Re: Synchronizing slots from primary to standby

From: "Drouvot, Bertrand" <bertranddrouvot(dot)pg(at)gmail(dot)com>
To: shveta malik <shveta(dot)malik(at)gmail(dot)com>
Cc: Amit Kapila <amit(dot)kapila16(at)gmail(dot)com>, Peter Smith <smithpb2250(at)gmail(dot)com>, "Hayato Kuroda (Fujitsu)" <kuroda(dot)hayato(at)fujitsu(dot)com>, Bharath Rupireddy <bharath(dot)rupireddyforpostgres(at)gmail(dot)com>, Peter Eisentraut <peter(dot)eisentraut(at)enterprisedb(dot)com>, Bruce Momjian <bruce(at)momjian(dot)us>, Ashutosh Sharma <ashu(dot)coek88(at)gmail(dot)com>, Andres Freund <andres(at)anarazel(dot)de>, pgsql-hackers <pgsql-hackers(at)postgresql(dot)org>, Ajin Cherian <itsajin(at)gmail(dot)com>, Alvaro Herrera <alvherre(at)alvh(dot)no-ip(dot)org>
Subject: Re: Synchronizing slots from primary to standby
Date: 2023-11-10 11:00:36
Message-ID: 64056e35-1916-461c-a816-26e40ffde3a0@gmail.com
Views: Raw Message | Whole Thread | Download mbox | Resend email
Thread:
Lists: pgsql-hackers

Hi,

On 11/10/23 4:31 AM, shveta malik wrote:
> On Thu, Nov 9, 2023 at 9:15 PM Drouvot, Bertrand
> <bertranddrouvot(dot)pg(at)gmail(dot)com> wrote:
>> Yeah I think so, because there is a time window when one could "use" the slot
>> after the promotion and before it is removed. Producing things like:
>>
>> "
>> 2023-11-09 15:16:50.294 UTC [2580462] LOG: dropped replication slot "logical_slot2" of dbid 5 as it was not sync-ready
>> 2023-11-09 15:16:50.295 UTC [2580462] LOG: dropped replication slot "logical_slot3" of dbid 5 as it was not sync-ready
>> 2023-11-09 15:16:50.297 UTC [2580462] LOG: dropped replication slot "logical_slot4" of dbid 5 as it was not sync-ready
>> 2023-11-09 15:16:50.297 UTC [2580462] ERROR: replication slot "logical_slot5" is active for PID 2594628
>> "
>>
>> After the promotion one was able to use logical_slot5 and now we can now drop it.
>
> Yes, I was suspicious about this small window which may allow others
> to use this slot, that is why I was thinking of putting it in the
> promotion flow and thus asked that question earlier. But the slot-sync
> worker may end up creating it again in case it has not exited.

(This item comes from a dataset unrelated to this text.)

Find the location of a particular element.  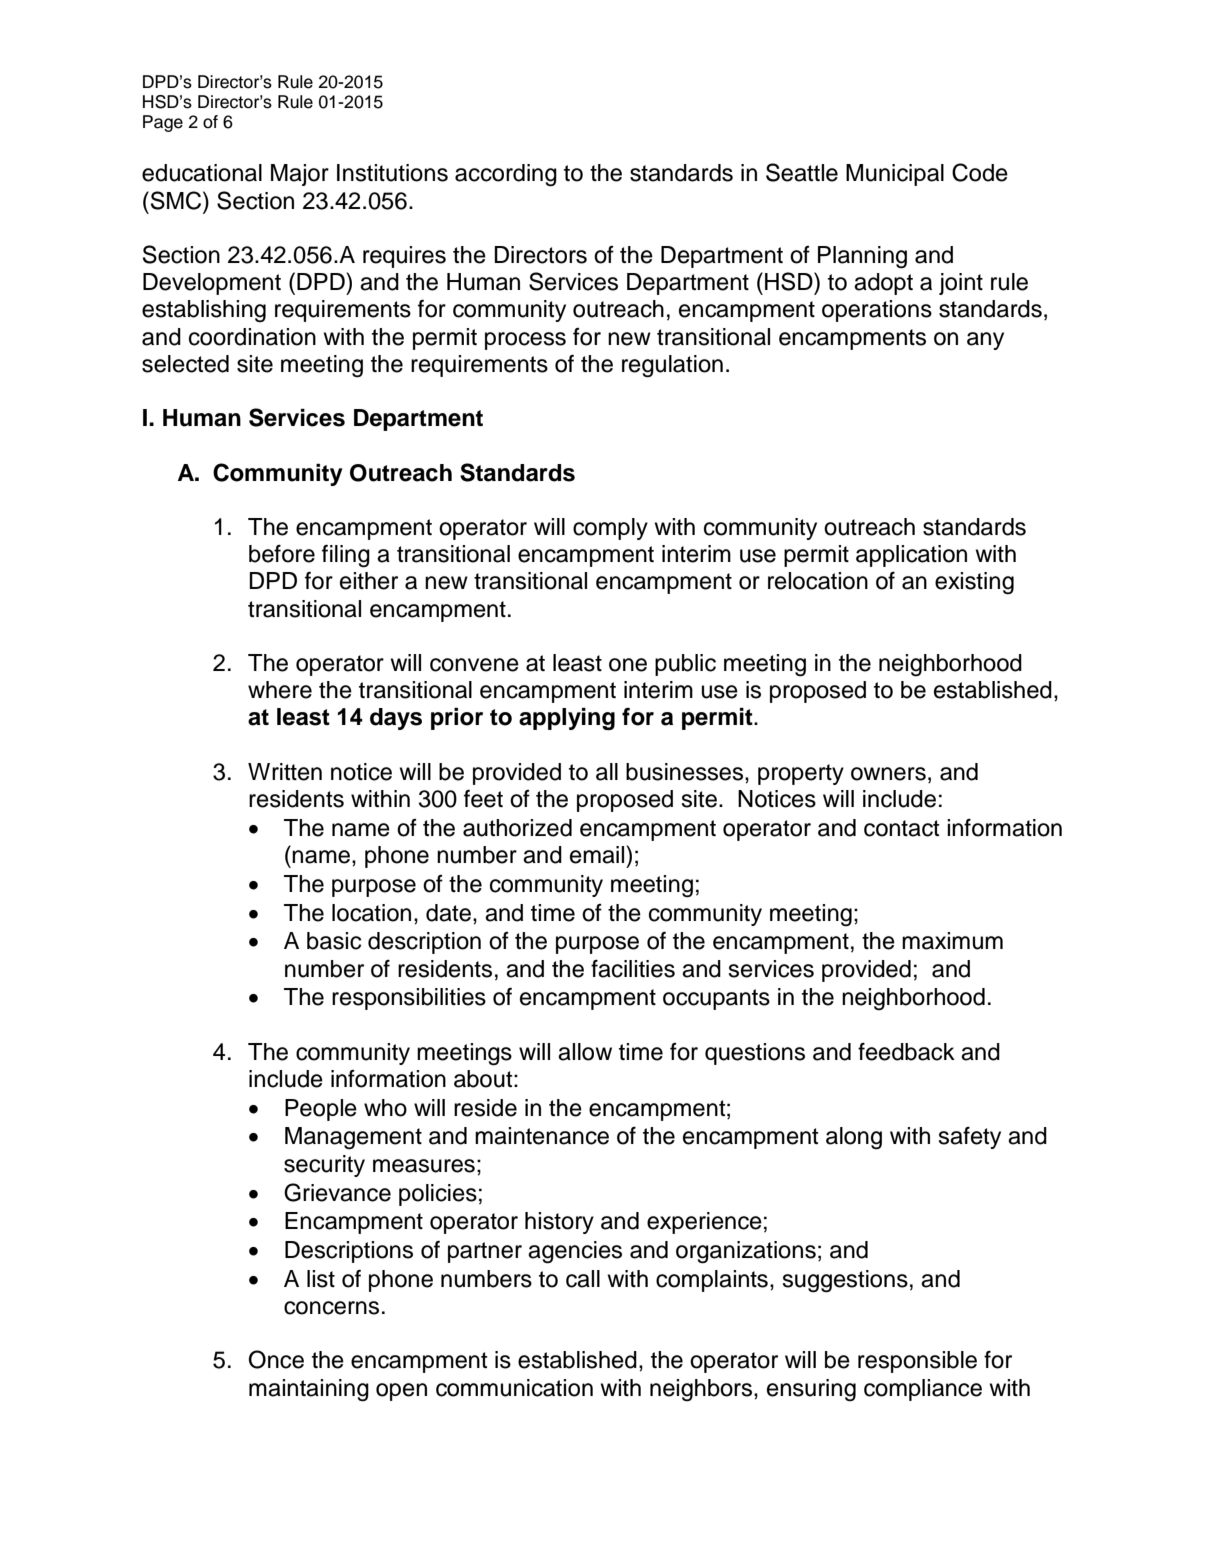

Municipal is located at coordinates (895, 175).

Sorry, there is a typo up-thread, I meant "After the promotion one was able to
use logical_slot5 and now we can NOT drop it.". We can not drop it because it
is in use.

> So we
> need to carefully decide at what all places we need to put 'not-in
> recovery' checks in slot-sync workers. In the previous version,
> synchronize_one_slot() had that check and it was skipping sync if
> '!RecoveryInProgress'. But I have removed that check in v32 thinking
> that the slots which the worker has already fetched from the primary,
> let them all get synced and exit after that nstead of syncing half
> and leaving rest. But now on rethinking, was the previous behaviour
> correct i.e. skip sync at that point onward where we see it is no
> longer in standby-mode while few of the slots have already been synced
> in that sync-cycle. Thoughts?
>

I think we still need to think/discuss the promotion flow. I think we would need
to have the slot sync worker shutdown during the promotion (as suggested by Amit in [1])
but before that let the sync slot worker knows it is now acting during promotion.

Something like:

- let the sync worker know it is now acting under promotion
- do what needs to be done while acting under promotion
- shutdown the sync worker

That way we would avoid any "risk" of having the sync worker doing something
we don't expect while not in recovery anymore.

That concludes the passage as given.